Bidoof (1984, 1996, 2008, 2020)
Charming, yet aggressive, people born under this year bear a calm exterior that hides restlessness. They are opportunistic and secretive, but are also creative and great advisors.
Bastiodon (1985, 1997, 2009, 2021)
Those born under this sign are known to be quiet and patient people. They tend towards being idealists and inspirational. They can become good leaders, but may be hardheaded and not accept new ideas or concepts.
Luxray (1986, 1998, 2010, 2022)
Rebellious souls who follow their own path, those that are born under the Luxray year are oddly enough ones with a natural air of authority as well. Not easy to trust, but generous when befriended.

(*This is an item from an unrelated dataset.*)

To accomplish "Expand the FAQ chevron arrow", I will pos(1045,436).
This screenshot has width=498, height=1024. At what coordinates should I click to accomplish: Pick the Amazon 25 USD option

Lopunny (1987, 1999, 2011, 2023)
A Lopunny born person is ambitious, friendly and a bit of a know-it-all. Some may expect to have a sense of refinement and virtue, yet may shy away from real intimacy with others.
Garchomp (1988, 2000, 2012, 2024)
Direct, courageous, yet also stubborn and tactless, many under this year tend towards standing by their convictions wholeheartedly. They are ones to complete tasks, showing intelligence and giftedness.
Steelix (1989, 2001, 2013, 2025)
A Steelix born person can exhibit wisdom and tremendous charm. Appealing to people, they often shoe good will and humour in everything they do. They're people who actually follow through with their promises.
Rapidash (1990, 2002, 2014, 2026)
Social and physically appealing, those who are Rapidashes are upbeat and funny people. They are super ambitious, however, and often trample people who stand in the way of them.
Girafarig (1991, 2003, 2015, 2027)
They tend towards loving nature and are often looking for 'greener pastures'. They terrible procrastinators, though, who have a habit of losing track of time or things. However, they are marvelously kind with wonderful manners.
Ambipom (1992, 2004, 2016, 2028)
Playful, mischievous and full of energy, those born under this sign are very social with a great memory and really great ingenuity. However, they tend towards drama and vanity.
Staraptor (1993, 2005, 2017, 2029)
Staraptor people live their lives boldly, looking for adventure. However, they fall to the trap of pride and fall prey to flattery easily. They are the brutally honest types.
Houndoom (1994, 2006, 2018, 2030)
While pessimistic and pretty defensive, they are also very loyal and dutiful. They can't stand injustice and may even be the type to sacrifice themselves for those they care about.
Mamoswine (1995, 2007, 2019, 2031)
Obliging and indulgent to a fault, they can be very sincere. Those born under this sign can be pretty naive at times, but balance that out with a strong will and hunger for knowledge.